• _Using the information_
A - Can you copy the passage on Python descriptors word for word, starting at "assert DecoratedManaged.descriptor.name == 'descriptor'" and ending at "case it’s just fine."?
B - Answer these questions from the passage on Python descriptors:
(i) Which class is passed as the descriptor argument to the configure_descriptors decorator?
(ii) What attribute is added to flag the class for the meta-class?
(iii) What does the descriptor's __init__ accept so that the meta-class version works?

• _Selected passage_

Some­thing like this:

class configure_descriptors:
    def __init__(self, **kwargs):
        self.descs = {dname: dcls(dname) for dname, dcls in kwargs.items()}

    def __call__(self, class_):
        for dname, descriptor in self.descs.items():
            setattr(class_, dname, descriptor)
        return class_


@configure_descriptors(
    descriptor=LoggedAttr
)
class DecoratedManaged:
    """The descriptor is provided by the decorator"""

The con­di­tion is pre­served:

assert DecoratedManaged.descriptor.name == 'descriptor'

In this decorator, we provide the name and the class of the descriptor to be created, and the decorator instantiates the class with this name. We could also have created the instance directly in the descriptor, and then update the value with setattr(descriptor, 'name', dname), which is more general, in case you want to create descriptors that take multiple arguments on their __init__ method, but for this case it’s just fine.

Then we set the new de­scrip­tor (the one that has the name al­ready up­dat­ed on it), to the wrapped class.

How­ev­er, it still seems a bit un­fa­mil­iar or coun­ter-in­tu­itive that we’re defin­ing the de­scrip­tor not in the body of the class, but as a pa­ram­e­ter of a dec­o­ra­tor.

There must be an­oth­er way.

A meta-class

Imagine we flag the class by adding a __set_name = True attribute on it, in order to hint the meta-class that this is going to be one of the attributes that need its name changed. Then the meta-class would look something like:

class MetaDescriptor(type):
    def __new__(cls, clsname, bases, cls_kwargs):
        for attrname, cls_attr in cls_kwargs.items():
            mangled_attr = "_{0}__set_name".format(cls_attr.__class__.__name__)
            if hasattr(cls_attr, mangled_attr):
                setattr(cls_attr, 'name', attrname)
        return super().__new__(cls, clsname, bases, cls_kwargs)


class MetaManaged(metaclass=MetaDescriptor):
    descriptor = LoggedAttr()

And again:

assert MetaManaged.descriptor.name == 'descriptor'

One detail is that the __init__ of the descriptor accepts the name to be nullable so this works. Another option would have been defining only the descriptor assigned to the class, and then, re-mapping the attribute with the instance, passing the name when it’s being constructed on the meta-class. Both options are the same, and the example was made with simplicity in mind.

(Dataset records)
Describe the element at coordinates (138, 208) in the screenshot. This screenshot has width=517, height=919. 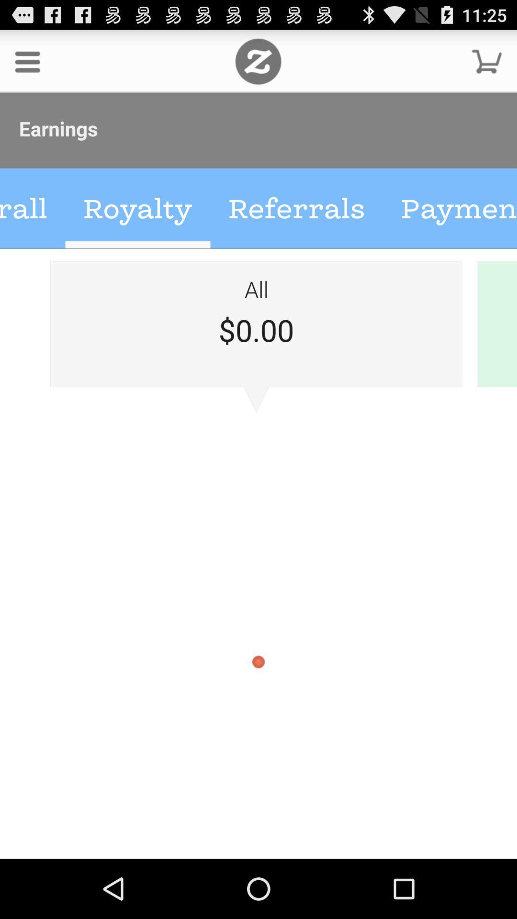
I see `left of referrals` at that location.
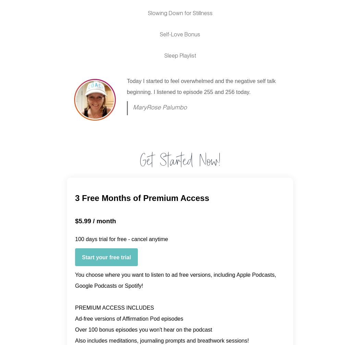  I want to click on 'Self-Love Bonus', so click(180, 35).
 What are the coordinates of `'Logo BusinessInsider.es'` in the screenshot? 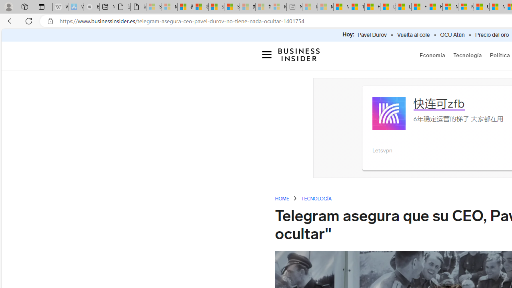 It's located at (299, 54).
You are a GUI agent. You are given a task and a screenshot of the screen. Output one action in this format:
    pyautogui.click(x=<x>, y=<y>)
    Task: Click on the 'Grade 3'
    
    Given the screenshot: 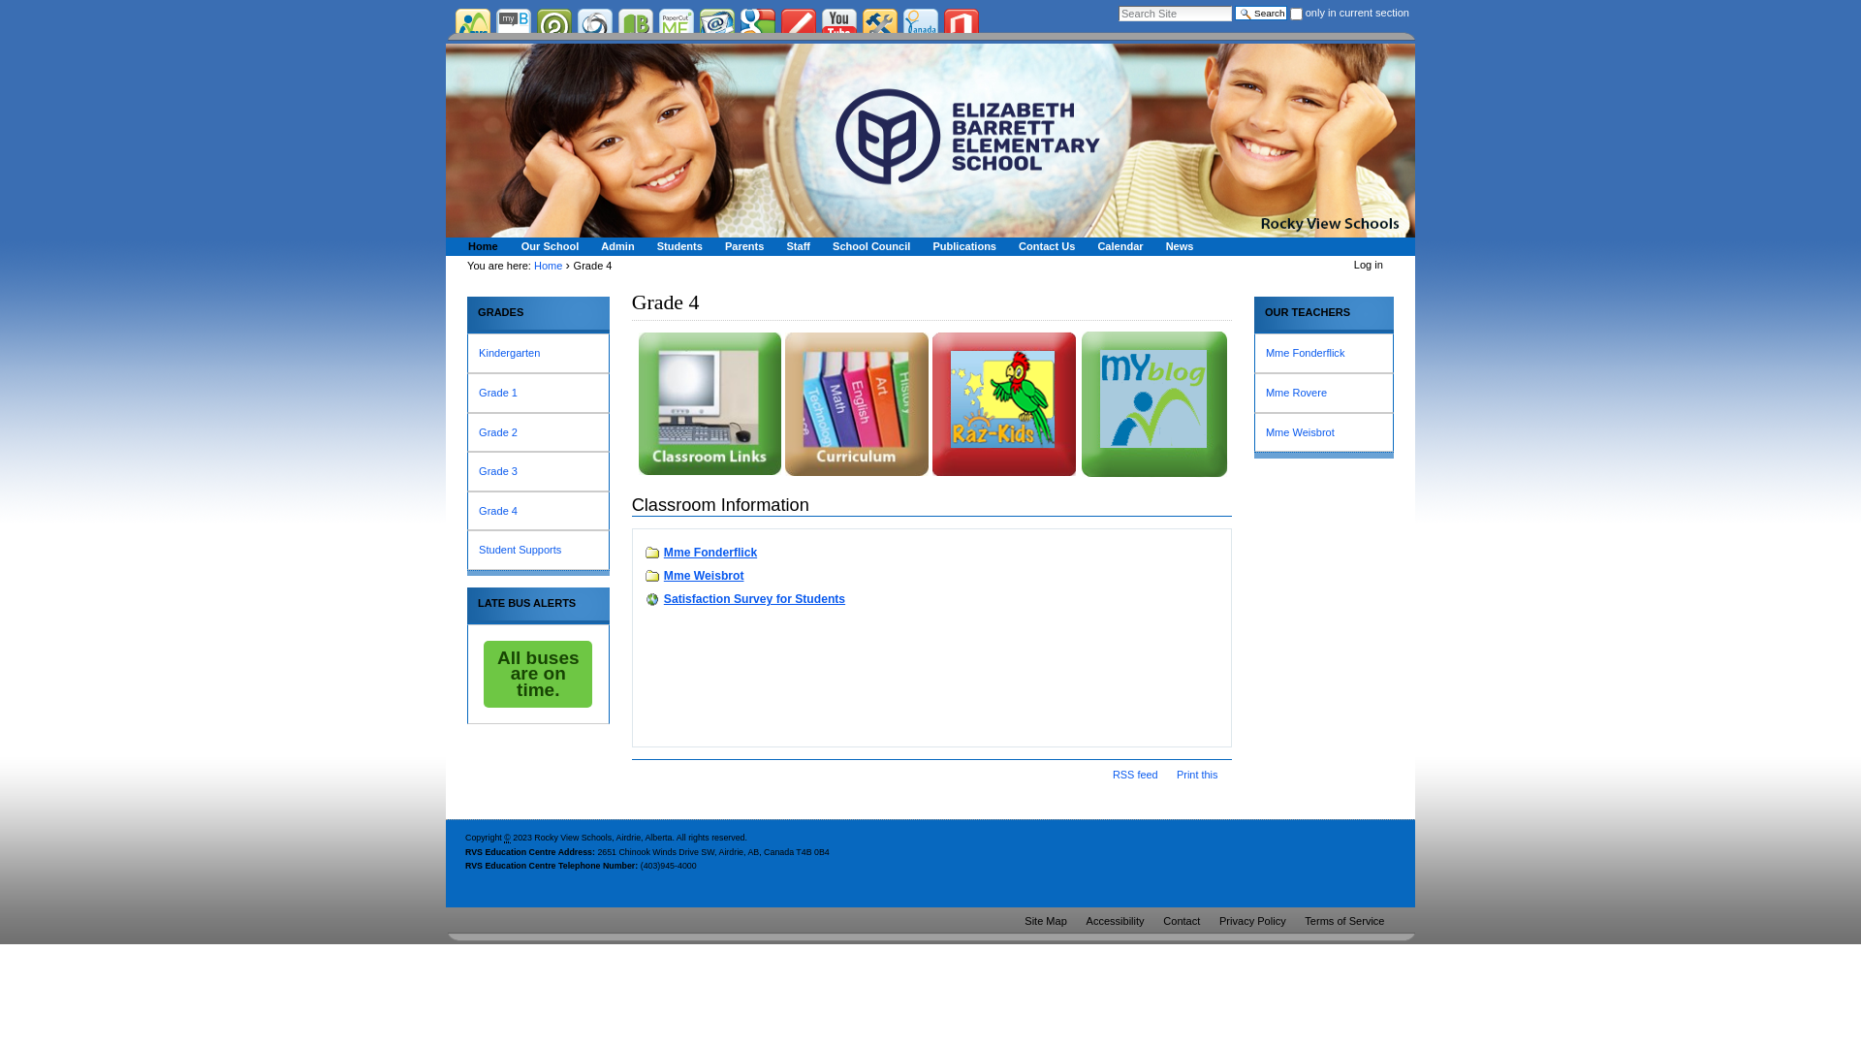 What is the action you would take?
    pyautogui.click(x=538, y=471)
    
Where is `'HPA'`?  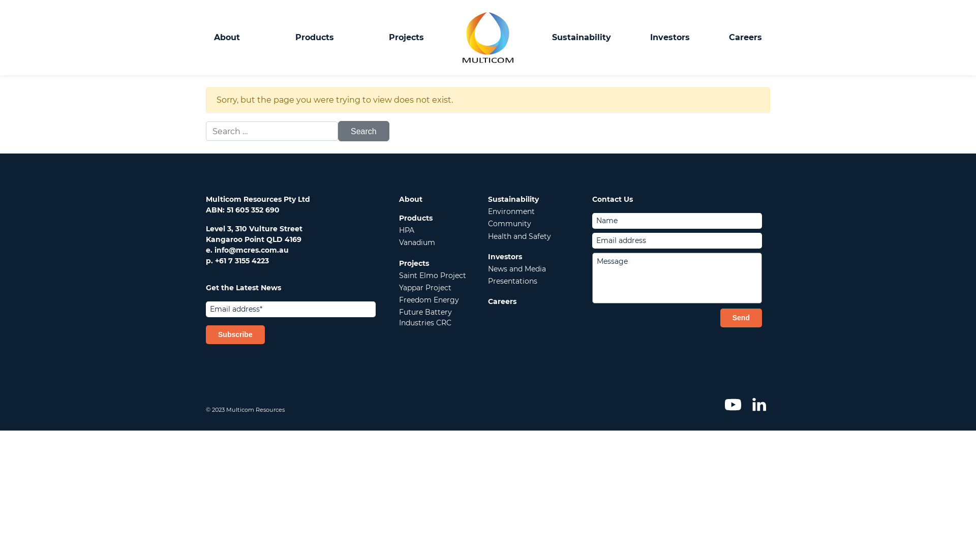
'HPA' is located at coordinates (398, 230).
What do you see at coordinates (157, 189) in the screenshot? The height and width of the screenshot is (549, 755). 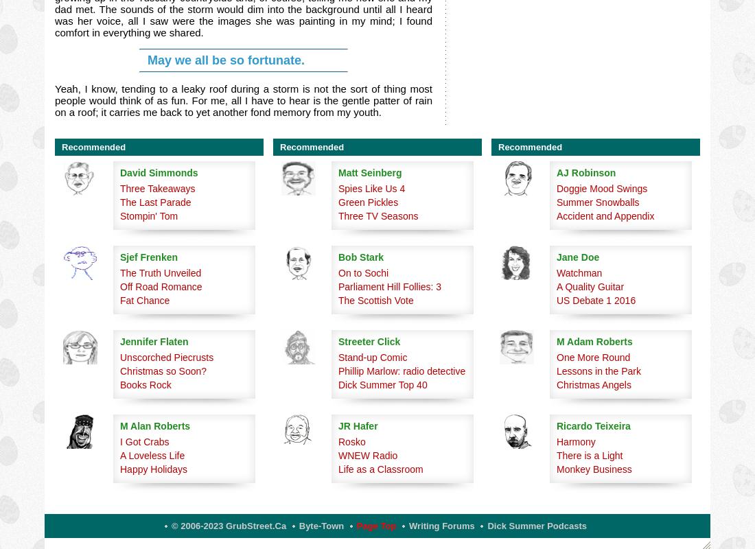 I see `'Three Takeaways'` at bounding box center [157, 189].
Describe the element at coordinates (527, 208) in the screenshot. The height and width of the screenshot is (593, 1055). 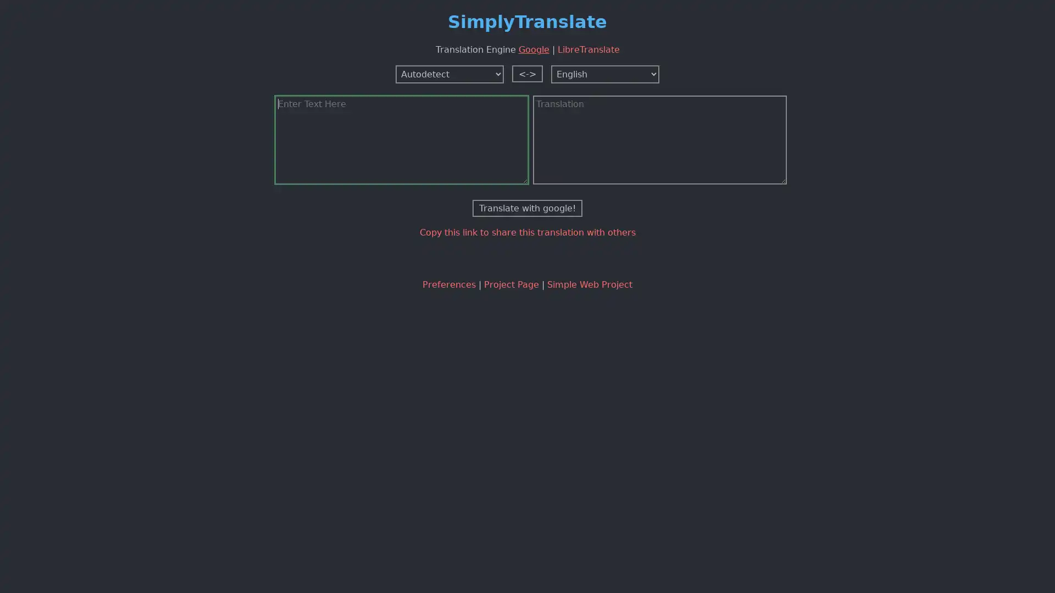
I see `Translate with google!` at that location.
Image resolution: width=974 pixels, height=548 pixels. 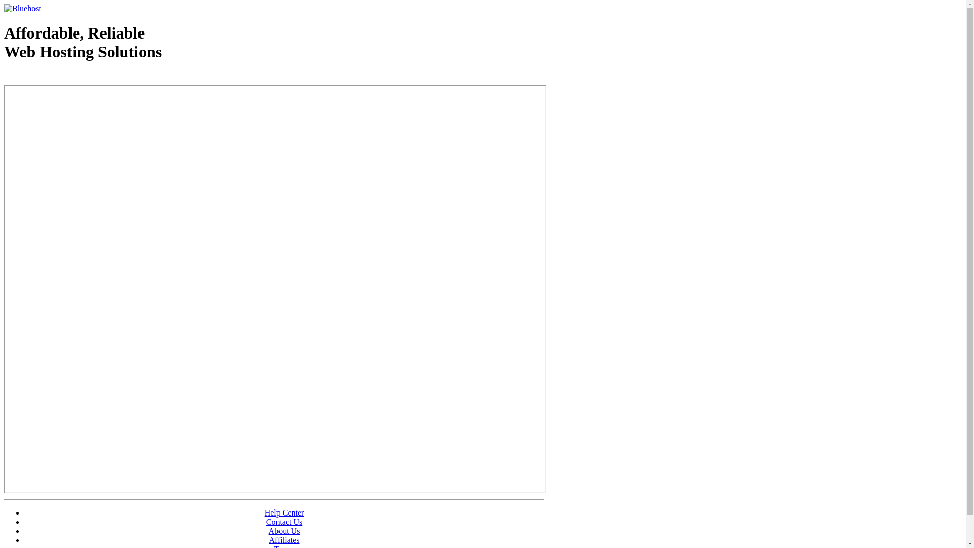 I want to click on 'Web Hosting - courtesy of www.bluehost.com', so click(x=62, y=77).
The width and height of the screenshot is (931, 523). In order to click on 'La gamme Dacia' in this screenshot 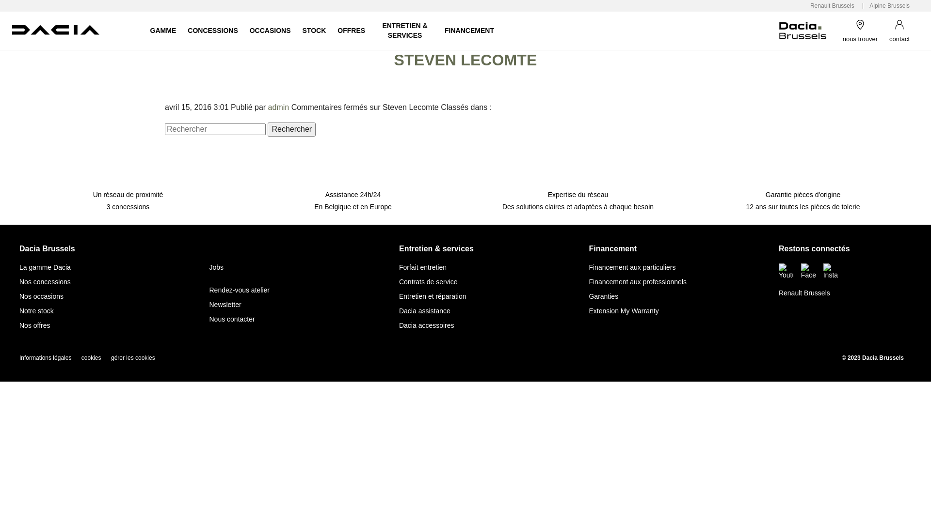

• _Solutions below_
A -
assert DecoratedManaged.descriptor.name == 'descriptor'

In this decorator, we provide the name and the class of the descriptor to be created, and the decorator instantiates the class with this name. We could also have created the instance directly in the descriptor, and then update the value with setattr(descriptor, 'name', dname), which is more general, in case you want to create descriptors that take multiple arguments on their __init__ method, but for this case it’s just fine.

B -
(i) LoggedAttr
(ii) __set_name = True
(iii) It accepts the name to be nullable.